Why the Kremlin is Terrified
For Vladimir Putin, the threat of a wider strike among RZD’s 700,000 workers is a nightmare scenario. While the Kremlin has successfully suppressed political opposition, a organized labor revolt in a highly strategic sector is far more difficult to contain.
If the railways stop, Russia stops. Because of the vast distances separating major Russian cities, road transport is mathematically incapable of replacing rail logistics. A prolonged, nationwide railway strike would mean:
Civilian Isolation: With civil aviation already heavily crippled by Western spare-parts embargoes, millions of Russian citizens would be effectively trapped in their home regions.
Industrial Collapse: Steel mills, thermal power plants, and manufacturing hubs beyond the Urals would immediately run out of coal and raw materials, forcing emergency shutdowns.
Severe Food Crises: Russia’s agricultural heartlands in the south would be unable to ship grain and wheat to major metropolitan areas, triggering catastrophic food inflation in Moscow and St. Petersburg.
But it is the immediate impact on the battlefields of Ukraine that keeps Russia’s military leadership awake at night.
Because military logistics are optimized strictly for rail car dimensions, converting heavy equipment transport to trucks is technically impossible in the midst of an active conflict. A single locomotive breakdown, a strike by regional dispatchers, or a lack of maintenance on a critical bottleneck line could leave miles-long military convoys stranded for days.
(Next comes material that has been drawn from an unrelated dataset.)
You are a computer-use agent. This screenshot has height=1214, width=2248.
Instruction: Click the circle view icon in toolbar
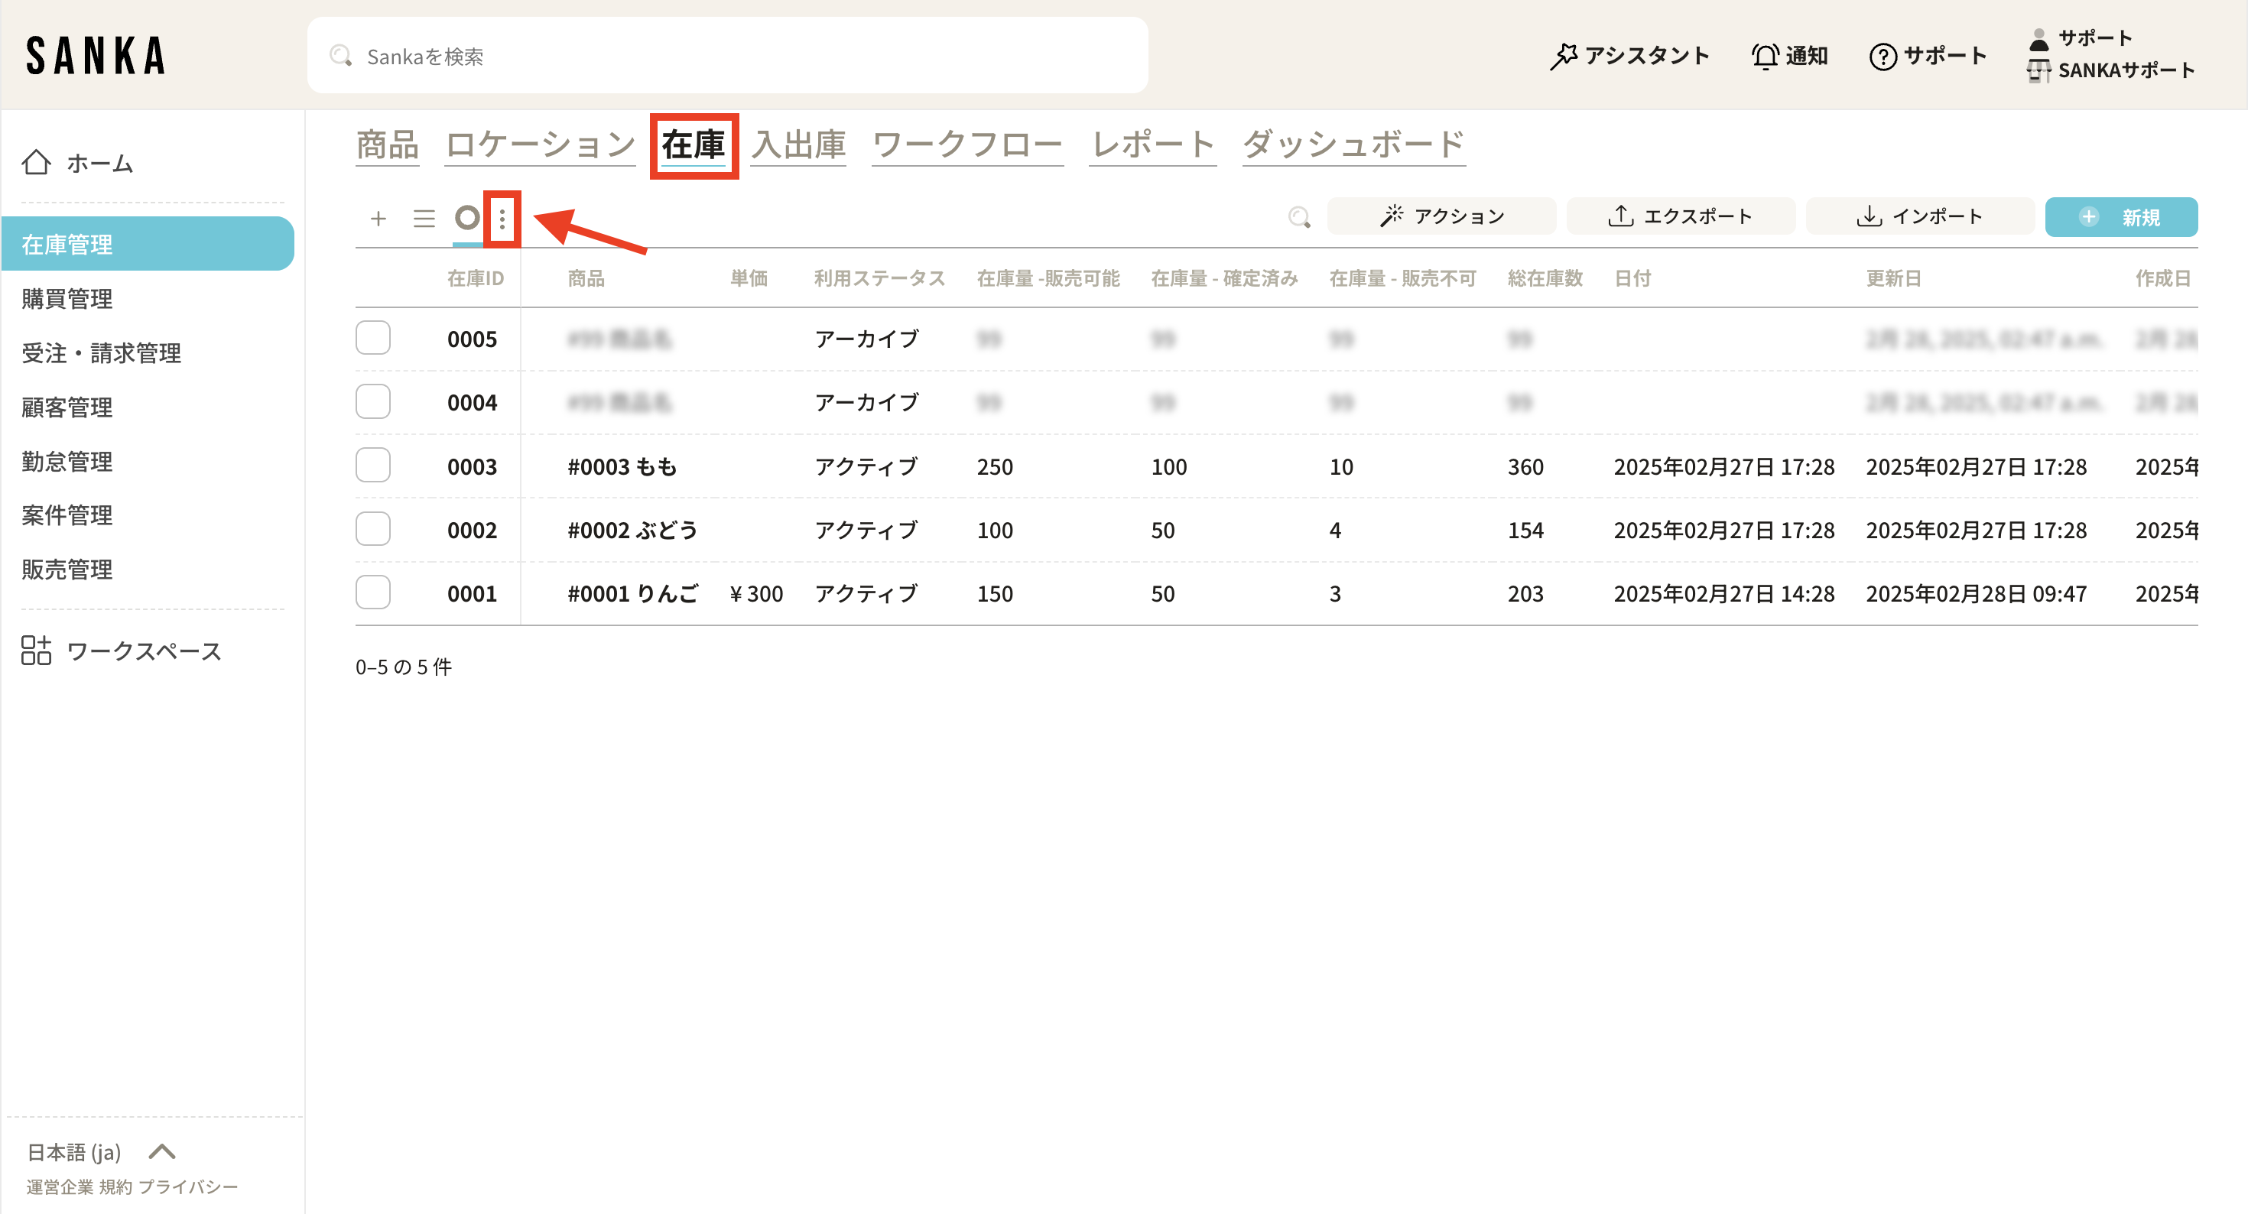coord(468,216)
Immobilized ammunition trains are not just logistical failures—they are massive, static targets. In recent months, Ukrainian long-range drone strikes and saboteurs have aggressively targeted railway substations and signaling boxes deep inside Russian territory. If the internal workforce joins this disruption through strikes or deliberate slowdowns, the Russian army’s frontline supply lines will disintegrate.
The False Hope of the East
In a desperate bid to bypass the economic wreckage on its western flank, Moscow has pinned its hopes on the “Eastern Polygon”—a massive, multi-billion-dollar project aimed at expanding and modernizing the Trans-Siberian and Baikal-Amur Mainline (BAM) railways to ship coal and oil directly to China.
But this salvation project is running into the same cold reality. RZD simply does not have the cash. Saddled with debt and facing a 20 percent cut to its 2026 investment budget, RZD has been forced to push key Siberian expansion projects into late 2026 and 2027.
Furthermore, Beijing is fully aware of Moscow’s desperation. Rather than offering a lifeline, Chinese state companies are demanding steep commercial concessions and long-term price guarantees before financing any infrastructure. To make matters worse, Chinese digital railway systems are proving highly incompatible with Russia’s aging Soviet-era signaling networks, leading to frequent engineering failures and integration delays.
A System Devouring Itself
The crisis gripping Russian Railways is no longer just a balance-sheet problem; it is the slow, systemic failure of the infrastructure that holds the Russian Federation together.
As experienced engineers leave, those who remain are pushed into extreme overtime. The resulting fatigue has caused accidents and signaling failures to spike by more than 40 percent in early 2026 compared to the previous year. To keep military convoys moving, civilian passenger and fuel trains are routinely shunted to sidings, sparking quiet rage in Siberian towns like Yakutsk and Krasnoyarsk, where fuel shortages and power outages have become a constant threat.
The Kremlin’s fairy tale of economic resilience under sanctions is being ground to dust on RZD’s rusting, frozen tracks. If the anger of Russia’s 700,000 railway workers fully boils over, the ultimate defeat of Putin’s war machine may not come from a tactical breakthrough on the battlefields of Ukraine, but from a catastrophic, self-inflicted logistical collapse from within.